L'hebdomadaire Paris Match, qui s'est vu interdire mi-juillet par la justice toute nouvelle publication de photos jugées "indécentes" de l'attentat de Nice, proteste contre l'envoi d'huissiers accompagnés de policiers chez ses imprimeurs pour s'assurer qu'il avait bien exécuté cette décision.

Le 13 juillet, le tribunal de grande instance de Paris avait interdit à l'hebdomadaire "toute nouvelle publication" de deux photos de l'attentat de Nice, survenu le 14 juillet  2016, sans toutefois ordonner le retrait du journal des kiosques. Il a également interdit leur diffusion sous format numérique.

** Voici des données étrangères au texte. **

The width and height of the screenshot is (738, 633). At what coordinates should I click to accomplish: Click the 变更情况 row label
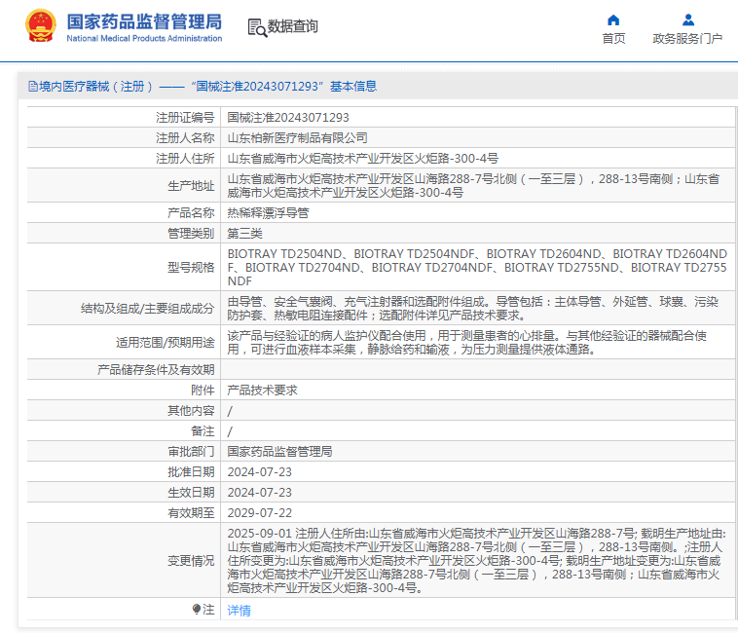(x=191, y=561)
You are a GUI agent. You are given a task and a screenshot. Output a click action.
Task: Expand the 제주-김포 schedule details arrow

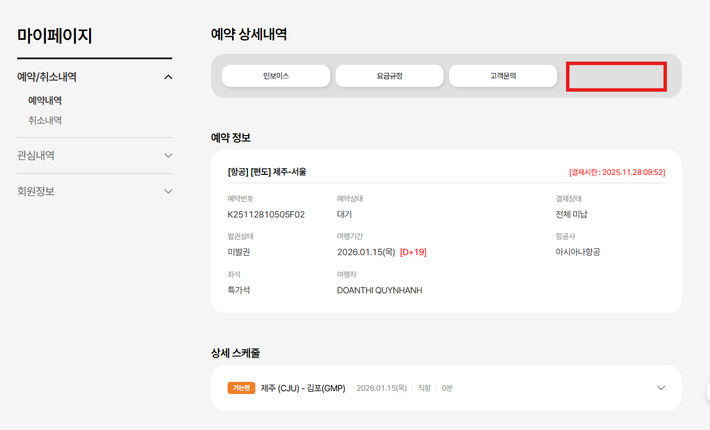(x=661, y=388)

Dans un communiqué, le magazine s'est dit "stupéfait qu'à la requête du procureur de la République de Paris, des huissiers, pour l'un deux accompagné de policiers armés, se soient rendus dans les locaux de ses imprimeurs mardi 1er août afin de vérifier la bonne exécution de la décision".

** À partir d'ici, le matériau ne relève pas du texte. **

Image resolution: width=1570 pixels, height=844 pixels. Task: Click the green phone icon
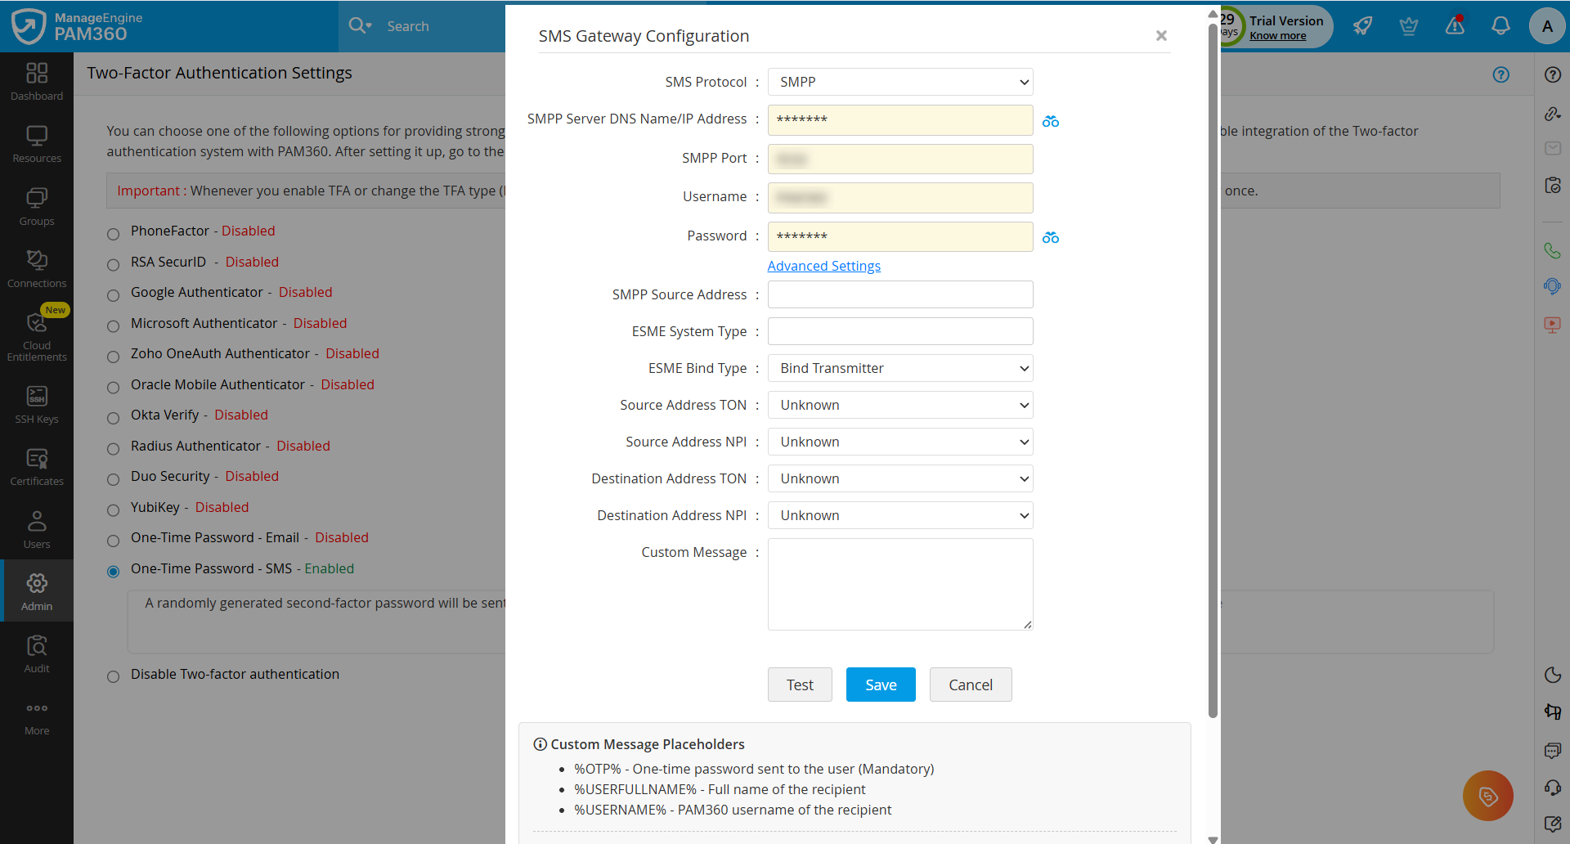[x=1552, y=250]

Selon le magazine, ces huissiers "se sont fait remettre sous la contrainte tous les documents relatifs à l'impression du numéro contenant les images déjà poursuivies de l'attentat de Nice, au prétexte que Paris Match aurait pu tenter de faire disparaître ou maquiller des preuves et de faire pression sur ses imprimeurs".

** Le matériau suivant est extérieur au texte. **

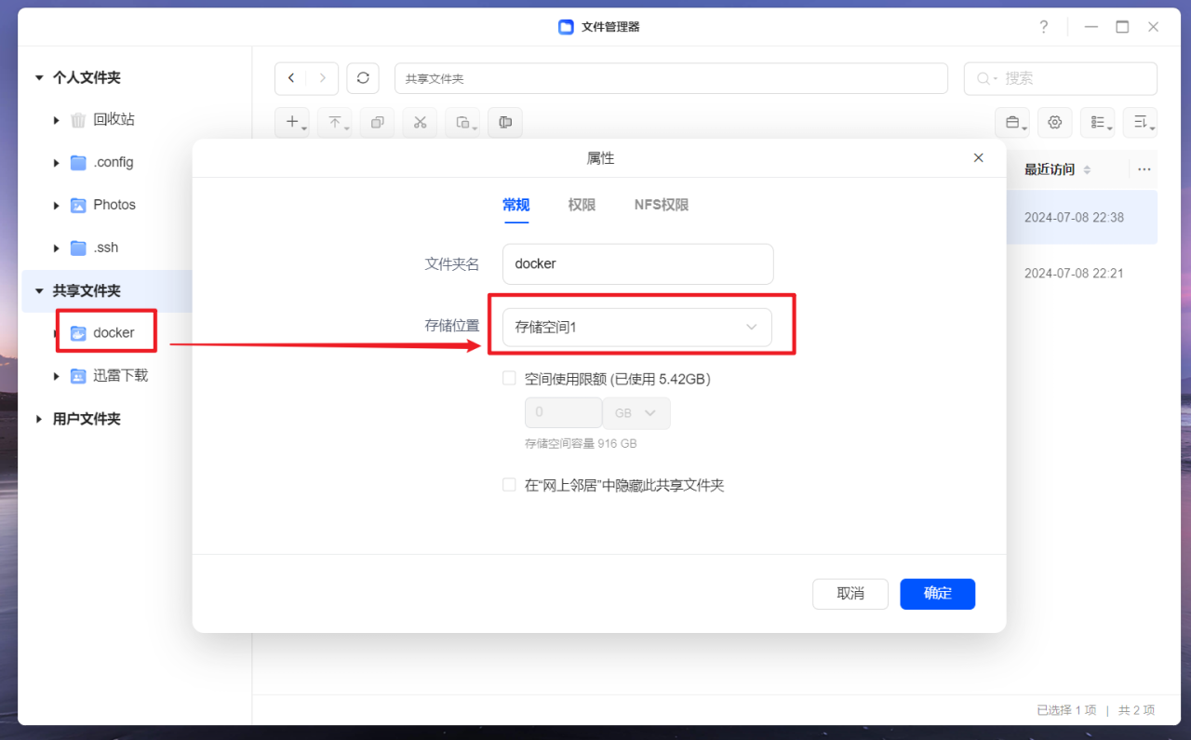Open dual-pane view via toolbar icon
1191x740 pixels.
point(504,122)
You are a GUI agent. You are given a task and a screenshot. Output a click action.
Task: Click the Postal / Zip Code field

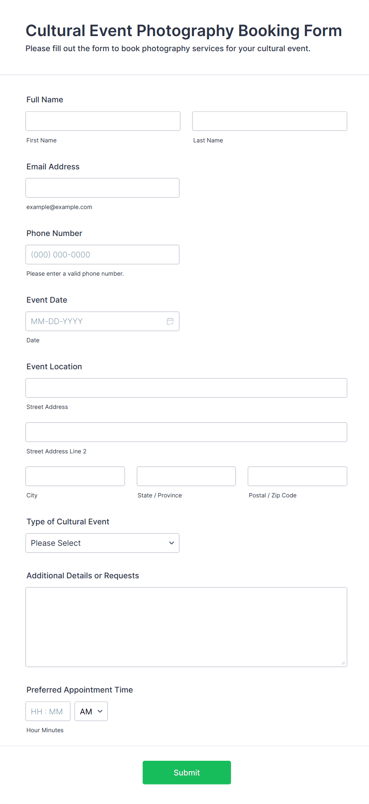pyautogui.click(x=297, y=476)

"Cet usage de la force publique, inédit dans l'histoire du journal, est exorbitant", a estimé Paris Match, qui assure avoir "toujours respecté les décisions de justice", et n'avoir "pas pour habitude de dissimuler quoi que ce soit ni de faire pression sur ses imprimeurs". 

"Portent atteinte à la dignité humaine"


Dans leur décision, rendue à la veille de la commémoration de l'attentat qui avait fait 86 morts et 450 blessés sur la Promenade des Anglais, les juges avaient estimé que deux photos publiées dans le magazine, sur lesquelles les victimes sont reconnaissables, "portent atteinte à la dignité humaine".


Paris Match s'était "félicité" que le retrait du journal des kiosques n'ait pas été ordonné, et avait affirmé défendre "le droit des citoyens à être informés et à connaître la vérité, et le droit des victimes que nous avons rencontrées à témoigner pour qu'on ne les oublie pas".